● Problem statement
Every record below should be written out exactly; pictures stay out.

(Recorded data)
■ ■ ■ ■
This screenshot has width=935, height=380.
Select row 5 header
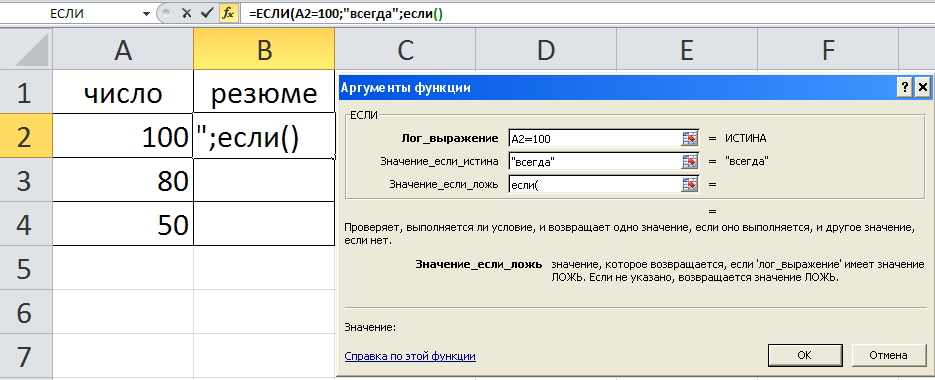(26, 269)
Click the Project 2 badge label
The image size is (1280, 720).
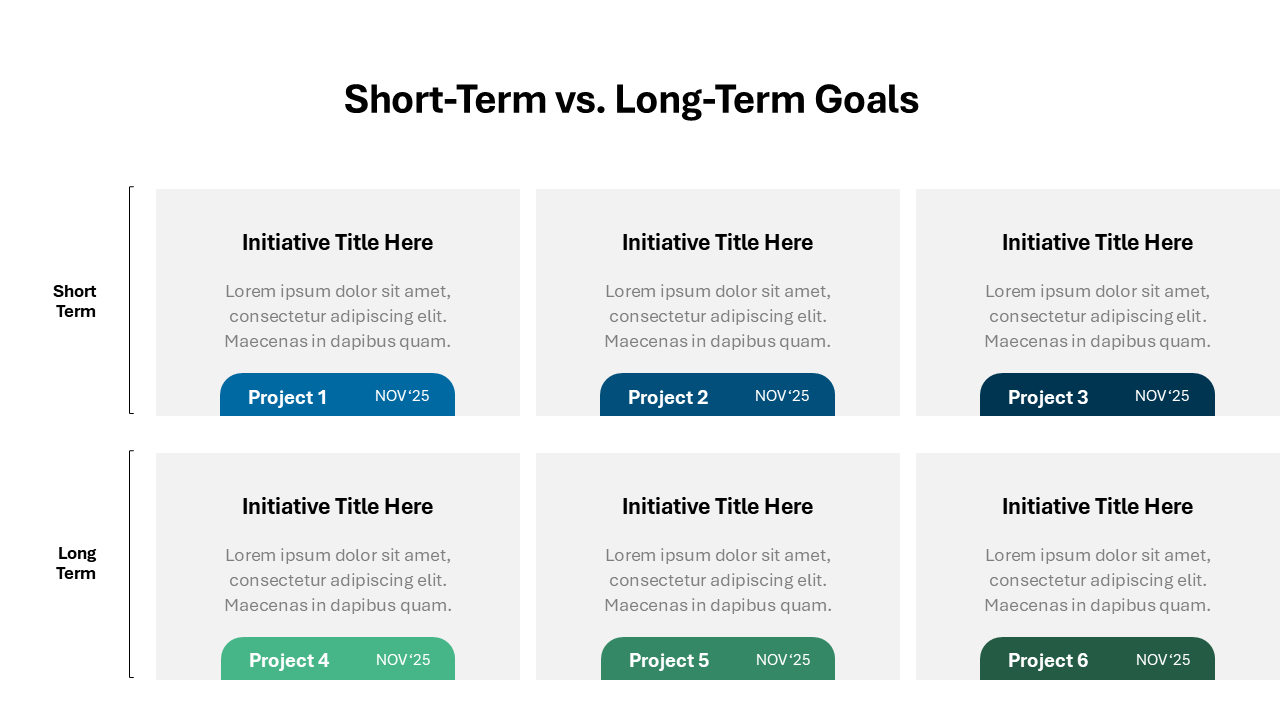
■ ■ ■ ■
● Written answer
This screenshot has width=935, height=380.
Select row 5 header
(26, 269)
Click the Project 2 badge label
The image size is (1280, 720).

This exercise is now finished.